为了解决现有技术的不足，本发明提供了一种用于西瓜花药愈伤组织诱导的培养基及利用该培养基诱导西瓜花药愈伤组织的方法，提出了一种适宜的西瓜花药有效愈伤组织诱导方法，为西瓜花药培养再生技术体系的建立奠定基础。

本发明的技术方案是：一种用于西瓜花药愈伤组织诱导的培养基，所述培养基是在MS培养基的基础上添加NAA、6-BA、KT和Gln，所述NAA、6-BA、KT和Gln的浓度分别为0.2-1.0mg·L^-1、2.0mg·L^-1、1.0mg·L^-1和40-100mg·L^-1。

本发明的进一步改进包括：

培养基是在MS培养基的基础上添加NAA、6-BA、KT和Gln，所述NAA、6-BA、KT和Gln的浓度分别为1.0mg·L^-1、2.0mg·L^-1、1.0mg·L^-1和100mg·L^-1。

本发明的另一目的在于提供一种利用所述的培养基诱导西瓜花药愈伤组织的方法，包括以下步骤：取单核靠边期花蕾，低温处理2d-3d，接种于所述培养基上，高温预培养2-3d。

所述的单核靠边期花蕾选取时间为晴天早上6：00-8:00。

所述的单核靠边期花蕾选自5-6月份花蕾纵径2-4mm，横径3-4mm，萼片紧贴花瓣，花瓣闭合，呈深绿色，花药颜色呈淡黄色至黄绿色。

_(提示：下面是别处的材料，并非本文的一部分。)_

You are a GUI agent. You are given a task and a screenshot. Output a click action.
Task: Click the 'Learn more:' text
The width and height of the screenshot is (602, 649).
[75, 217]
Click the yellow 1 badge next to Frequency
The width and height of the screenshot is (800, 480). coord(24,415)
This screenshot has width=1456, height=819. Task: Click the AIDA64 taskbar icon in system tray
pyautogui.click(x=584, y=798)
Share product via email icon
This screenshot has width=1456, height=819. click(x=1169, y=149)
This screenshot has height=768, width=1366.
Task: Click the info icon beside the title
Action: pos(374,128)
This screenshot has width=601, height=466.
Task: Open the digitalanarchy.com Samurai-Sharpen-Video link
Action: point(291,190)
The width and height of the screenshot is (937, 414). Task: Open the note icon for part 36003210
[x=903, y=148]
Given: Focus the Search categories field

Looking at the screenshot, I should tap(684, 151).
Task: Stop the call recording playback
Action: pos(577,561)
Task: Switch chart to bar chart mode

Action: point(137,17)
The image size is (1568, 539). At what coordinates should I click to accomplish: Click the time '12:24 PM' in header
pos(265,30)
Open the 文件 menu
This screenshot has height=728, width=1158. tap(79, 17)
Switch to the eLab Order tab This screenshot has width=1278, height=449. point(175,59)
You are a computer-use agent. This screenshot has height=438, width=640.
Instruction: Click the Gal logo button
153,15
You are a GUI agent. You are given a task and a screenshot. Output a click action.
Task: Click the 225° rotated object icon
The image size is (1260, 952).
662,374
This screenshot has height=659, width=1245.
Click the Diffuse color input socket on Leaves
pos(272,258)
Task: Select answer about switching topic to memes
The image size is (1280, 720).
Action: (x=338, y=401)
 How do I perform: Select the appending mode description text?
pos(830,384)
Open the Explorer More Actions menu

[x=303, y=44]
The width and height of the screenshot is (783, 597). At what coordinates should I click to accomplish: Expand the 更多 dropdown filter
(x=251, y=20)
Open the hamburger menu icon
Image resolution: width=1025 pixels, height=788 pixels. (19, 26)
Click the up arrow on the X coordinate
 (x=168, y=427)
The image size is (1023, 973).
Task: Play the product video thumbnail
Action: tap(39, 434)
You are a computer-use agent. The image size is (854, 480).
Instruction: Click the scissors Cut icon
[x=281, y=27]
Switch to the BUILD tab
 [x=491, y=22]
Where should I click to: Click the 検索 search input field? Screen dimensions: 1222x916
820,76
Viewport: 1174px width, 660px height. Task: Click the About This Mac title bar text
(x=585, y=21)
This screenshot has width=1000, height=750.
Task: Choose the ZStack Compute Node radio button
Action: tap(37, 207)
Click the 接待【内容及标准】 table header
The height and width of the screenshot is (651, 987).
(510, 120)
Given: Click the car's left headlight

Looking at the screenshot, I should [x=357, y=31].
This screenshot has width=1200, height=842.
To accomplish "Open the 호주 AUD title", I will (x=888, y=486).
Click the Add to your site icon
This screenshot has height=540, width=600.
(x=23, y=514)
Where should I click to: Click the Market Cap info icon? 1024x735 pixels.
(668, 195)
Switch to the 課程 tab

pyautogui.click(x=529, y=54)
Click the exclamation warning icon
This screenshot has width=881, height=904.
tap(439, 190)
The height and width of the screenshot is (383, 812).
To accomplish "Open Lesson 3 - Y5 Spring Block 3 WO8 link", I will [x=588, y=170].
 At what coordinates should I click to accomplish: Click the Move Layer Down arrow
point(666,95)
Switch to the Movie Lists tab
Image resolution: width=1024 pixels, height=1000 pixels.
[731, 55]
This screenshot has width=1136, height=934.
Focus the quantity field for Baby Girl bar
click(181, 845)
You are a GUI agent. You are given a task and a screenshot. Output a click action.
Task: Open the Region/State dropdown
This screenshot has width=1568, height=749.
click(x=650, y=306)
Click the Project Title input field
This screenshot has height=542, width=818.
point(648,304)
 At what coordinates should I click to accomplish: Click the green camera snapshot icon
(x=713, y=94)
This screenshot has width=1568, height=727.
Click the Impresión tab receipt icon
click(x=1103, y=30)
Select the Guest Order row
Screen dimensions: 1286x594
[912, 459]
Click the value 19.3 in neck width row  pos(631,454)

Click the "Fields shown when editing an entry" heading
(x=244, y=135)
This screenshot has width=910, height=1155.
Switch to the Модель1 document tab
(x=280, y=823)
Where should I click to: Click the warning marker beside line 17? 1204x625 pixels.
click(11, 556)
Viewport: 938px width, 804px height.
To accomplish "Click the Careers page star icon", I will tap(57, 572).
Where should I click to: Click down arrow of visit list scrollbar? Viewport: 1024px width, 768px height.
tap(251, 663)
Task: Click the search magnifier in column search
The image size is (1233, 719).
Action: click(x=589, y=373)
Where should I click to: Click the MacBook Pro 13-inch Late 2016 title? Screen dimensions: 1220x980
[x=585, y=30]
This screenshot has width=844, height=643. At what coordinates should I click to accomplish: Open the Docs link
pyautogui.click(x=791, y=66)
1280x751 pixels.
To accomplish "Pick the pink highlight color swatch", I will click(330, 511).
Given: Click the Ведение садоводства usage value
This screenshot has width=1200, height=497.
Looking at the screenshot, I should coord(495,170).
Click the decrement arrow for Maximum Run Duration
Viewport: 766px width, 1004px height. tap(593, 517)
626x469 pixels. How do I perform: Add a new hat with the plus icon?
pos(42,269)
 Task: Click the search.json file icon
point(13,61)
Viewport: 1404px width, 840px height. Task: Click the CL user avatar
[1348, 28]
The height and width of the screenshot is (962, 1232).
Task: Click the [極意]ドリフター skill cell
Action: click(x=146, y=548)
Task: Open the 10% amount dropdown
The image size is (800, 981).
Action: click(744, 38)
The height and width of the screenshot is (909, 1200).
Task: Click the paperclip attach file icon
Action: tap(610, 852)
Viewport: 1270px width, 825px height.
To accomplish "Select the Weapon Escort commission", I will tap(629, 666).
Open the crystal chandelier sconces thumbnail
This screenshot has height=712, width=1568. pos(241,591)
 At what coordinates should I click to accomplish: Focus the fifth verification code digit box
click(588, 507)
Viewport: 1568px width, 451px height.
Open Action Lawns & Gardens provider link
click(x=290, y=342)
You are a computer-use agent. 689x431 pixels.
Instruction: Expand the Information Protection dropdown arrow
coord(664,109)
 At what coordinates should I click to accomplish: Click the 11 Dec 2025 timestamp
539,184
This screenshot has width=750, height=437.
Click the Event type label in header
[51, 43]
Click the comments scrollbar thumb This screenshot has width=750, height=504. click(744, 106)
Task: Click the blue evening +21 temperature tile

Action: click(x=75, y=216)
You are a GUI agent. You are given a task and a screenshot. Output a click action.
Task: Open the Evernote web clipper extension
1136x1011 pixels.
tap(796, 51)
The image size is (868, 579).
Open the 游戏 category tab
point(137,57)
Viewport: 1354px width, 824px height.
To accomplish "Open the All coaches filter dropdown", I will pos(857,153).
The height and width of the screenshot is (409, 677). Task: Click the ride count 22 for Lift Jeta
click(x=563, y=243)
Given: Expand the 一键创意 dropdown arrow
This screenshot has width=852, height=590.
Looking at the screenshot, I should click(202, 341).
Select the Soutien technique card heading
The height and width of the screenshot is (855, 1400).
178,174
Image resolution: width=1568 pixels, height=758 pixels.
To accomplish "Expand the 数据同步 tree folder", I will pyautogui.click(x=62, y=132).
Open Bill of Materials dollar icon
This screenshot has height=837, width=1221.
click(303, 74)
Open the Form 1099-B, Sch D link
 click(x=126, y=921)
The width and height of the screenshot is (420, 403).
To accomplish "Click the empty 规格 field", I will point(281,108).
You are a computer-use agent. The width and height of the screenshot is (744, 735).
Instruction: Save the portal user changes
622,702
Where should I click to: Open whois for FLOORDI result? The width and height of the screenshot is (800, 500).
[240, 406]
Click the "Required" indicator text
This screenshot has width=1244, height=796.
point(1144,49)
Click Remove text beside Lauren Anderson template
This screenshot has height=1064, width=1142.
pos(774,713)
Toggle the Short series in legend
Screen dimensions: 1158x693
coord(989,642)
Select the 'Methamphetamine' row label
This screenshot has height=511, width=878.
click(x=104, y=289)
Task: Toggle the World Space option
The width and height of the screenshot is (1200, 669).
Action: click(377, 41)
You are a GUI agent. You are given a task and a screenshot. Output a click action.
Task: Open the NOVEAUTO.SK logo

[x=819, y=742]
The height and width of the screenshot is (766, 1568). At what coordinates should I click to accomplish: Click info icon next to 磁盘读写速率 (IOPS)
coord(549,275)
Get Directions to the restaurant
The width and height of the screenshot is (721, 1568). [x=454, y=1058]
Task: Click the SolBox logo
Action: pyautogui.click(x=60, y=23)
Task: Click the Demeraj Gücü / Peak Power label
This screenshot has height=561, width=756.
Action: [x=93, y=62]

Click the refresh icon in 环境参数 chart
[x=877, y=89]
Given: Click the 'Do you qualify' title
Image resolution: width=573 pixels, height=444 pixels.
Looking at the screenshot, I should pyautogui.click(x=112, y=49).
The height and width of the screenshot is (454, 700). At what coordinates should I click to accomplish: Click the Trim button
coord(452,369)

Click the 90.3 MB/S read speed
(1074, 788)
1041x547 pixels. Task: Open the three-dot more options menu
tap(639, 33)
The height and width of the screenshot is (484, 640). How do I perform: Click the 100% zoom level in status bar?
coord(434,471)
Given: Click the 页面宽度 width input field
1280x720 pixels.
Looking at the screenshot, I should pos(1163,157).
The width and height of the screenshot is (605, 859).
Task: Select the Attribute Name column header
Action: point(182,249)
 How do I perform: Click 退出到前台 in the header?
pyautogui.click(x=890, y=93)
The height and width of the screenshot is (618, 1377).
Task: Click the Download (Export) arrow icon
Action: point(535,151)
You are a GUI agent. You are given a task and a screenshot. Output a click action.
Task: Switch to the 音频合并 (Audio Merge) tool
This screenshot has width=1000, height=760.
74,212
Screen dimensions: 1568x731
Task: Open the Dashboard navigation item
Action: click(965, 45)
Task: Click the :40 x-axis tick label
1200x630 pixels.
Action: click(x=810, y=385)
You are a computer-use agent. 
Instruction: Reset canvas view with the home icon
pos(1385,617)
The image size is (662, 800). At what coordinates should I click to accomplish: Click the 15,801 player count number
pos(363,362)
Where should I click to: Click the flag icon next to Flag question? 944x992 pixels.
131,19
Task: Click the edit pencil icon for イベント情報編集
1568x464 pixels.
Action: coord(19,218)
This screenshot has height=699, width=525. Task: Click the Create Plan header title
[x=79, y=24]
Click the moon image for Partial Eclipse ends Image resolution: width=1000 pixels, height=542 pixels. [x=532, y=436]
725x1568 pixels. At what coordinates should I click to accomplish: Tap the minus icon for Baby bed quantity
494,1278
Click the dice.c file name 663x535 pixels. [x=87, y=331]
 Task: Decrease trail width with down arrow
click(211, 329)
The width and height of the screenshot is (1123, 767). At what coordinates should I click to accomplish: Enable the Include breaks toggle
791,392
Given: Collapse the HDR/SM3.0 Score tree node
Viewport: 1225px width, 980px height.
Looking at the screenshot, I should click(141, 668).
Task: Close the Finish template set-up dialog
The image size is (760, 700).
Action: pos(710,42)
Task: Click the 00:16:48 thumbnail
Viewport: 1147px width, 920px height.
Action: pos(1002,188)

所述的低温处理包括：取花蕾，用自来水冲洗3次，再用湿纱布包裹好，置于4℃下处理，然后，在无菌操作台上，将预处理后的花蕾投到75％的酒精中消毒30s，再用0.1％的HgCl₂消毒8分钟，最后用无菌水冲洗3-5次；消毒完成后，把无菌的花蕾用无菌的刀子镊子剥开，取出花药，接种在诱导培养基上培养。

所述的高温预培养包括：把接种后的花药分别放入35℃恒温培养箱内培养2d。

本发明还提供了一种上述的培养基在西瓜花药愈伤组织诱导中的应用。